Monday, February 25, 2008

I'm Not Black. I'm Not White. And Neither Are You.
These are interesting times—whether living in them is a curse or boon is ultimately going to hinge upon whether we’re willing to shed our tribal instincts and cultural preconceptions in favor of redefining ourselves in a new century.

The American presidential campaign and the requisite coverage of it mirror those preconceptions and fears. Is Obama black enough? Is McCain young enough? Is Clinton woman (or man) enough? You have to take those questions, and their inevitable follow-ups, as rhetorical at best. They’re the political equivalent of a tabloid headline, and do nothing but divert our attention from the issues that are relevant to the future of not only America, but to the entire globe.

I’m not knocking rhetoric—it’s woven into the fabric of American history. From “Give me liberty, or give me death” to “Ask not what your country can do for you, ask what you can do for your country” to “I have a dream” to “Yes we can”, well-timed phrases galvanize us to action. But like any power, in the wrong hands, rhetoric becomes insidious, inspiring our basest emotions of fear and hatred. Unwisely used, rhetoric destroys its practitioners and followers.

In the current US presidential campaign, rhetoric has become the bogeyman, cited as the evil destroying legitimate debate, except when those citing it use the very tool they rile against to further their own agendas. It’s always been like that, of course, but in our YouTube universe, the wrong nuance at the wrong instant can be used as leverage against the other side. That’s all well and fine, but eventually we have to step gingerly through the minefields the candidates and the pundits have set before us.
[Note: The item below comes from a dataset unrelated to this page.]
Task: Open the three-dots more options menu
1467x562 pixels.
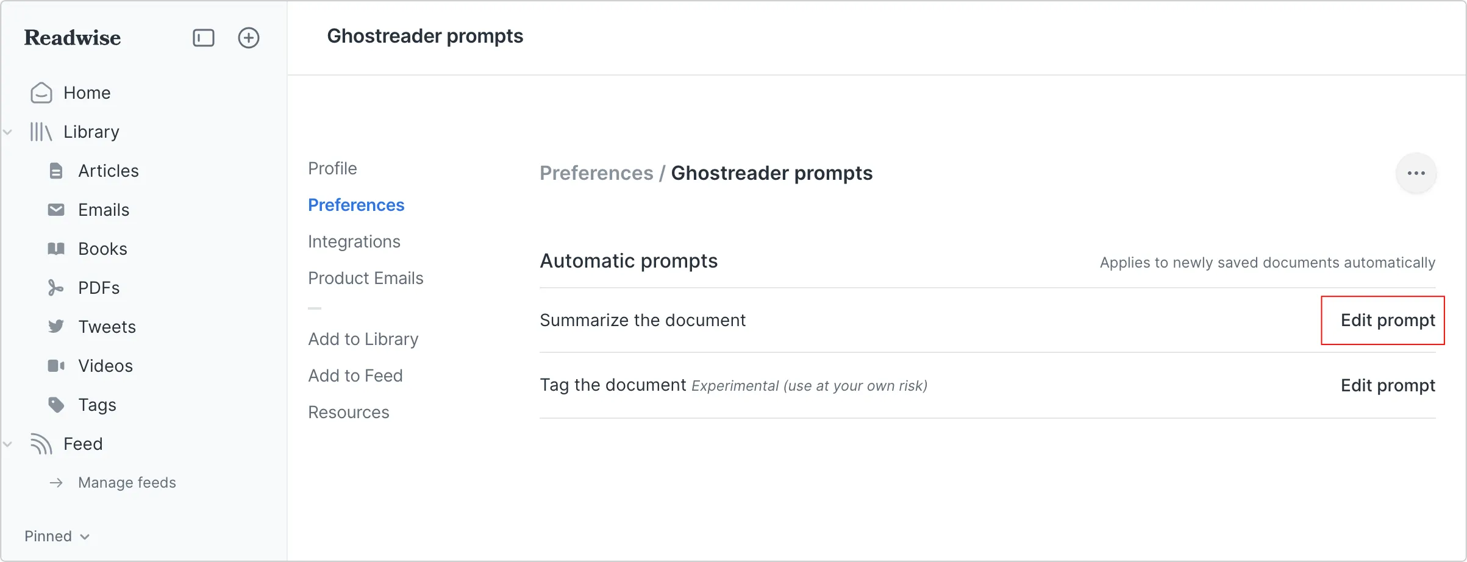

We have to decide: do we really want a new future for America, or are we content to wallow in the muck of a failed past?

We in America tout our diversity as our greatest strength, and well we should. It’s also undeniable that we’ve committed some unforgivable errors along the way. No amount of reparations or apologies will erase those stains. And no amount of ancestral outrage is going to advance us further up the evolutionary scale. What will save us, if anything, is a rationed approach to unifying America.
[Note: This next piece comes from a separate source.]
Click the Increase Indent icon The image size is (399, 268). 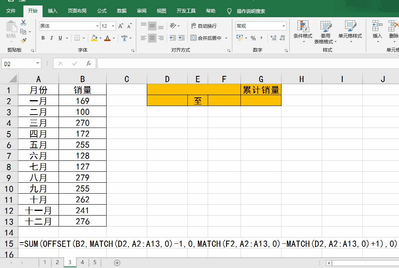[182, 38]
Only one presidential candidate has risen to that challenge. Barack Obama is no stranger to the power of rhetoric, but he is the only presidential candidate who infuses it with an aura of genuine integrity. He’s shown that he’s willing to cross party lines to get results, but he’s also proven that he has the gumption to not back away from a principle in which he believes. Time and again, he’s substantively demonstrated his message of hope is a concrete one that transcends racial, social and all but most the extreme political factions.
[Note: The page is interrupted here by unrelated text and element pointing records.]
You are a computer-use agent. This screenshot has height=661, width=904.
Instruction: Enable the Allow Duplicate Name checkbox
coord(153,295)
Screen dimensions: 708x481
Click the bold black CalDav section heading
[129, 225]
This may very well be one the most important presidential elections in American history. The country is poised precariously at a crossroads that may chart its course for generations. The question becomes, will America continue to be a heart in conflict with itself, or will the US return to its roots, and become united once again? We can no longer afford to look at ourselves as black, white, brown or yellow, or define ourselves along ideological lines—we have to once again be the United States of America.

Barack Obama is the candidate most qualified to inspire us to achieve that goal. Agree with him or not on specific issues, he articulates his views in such a way that you have to admire him. More importantly, he leaves his viewpoints open to some degree of internal debate. And that’s something we haven’t seen in a long time.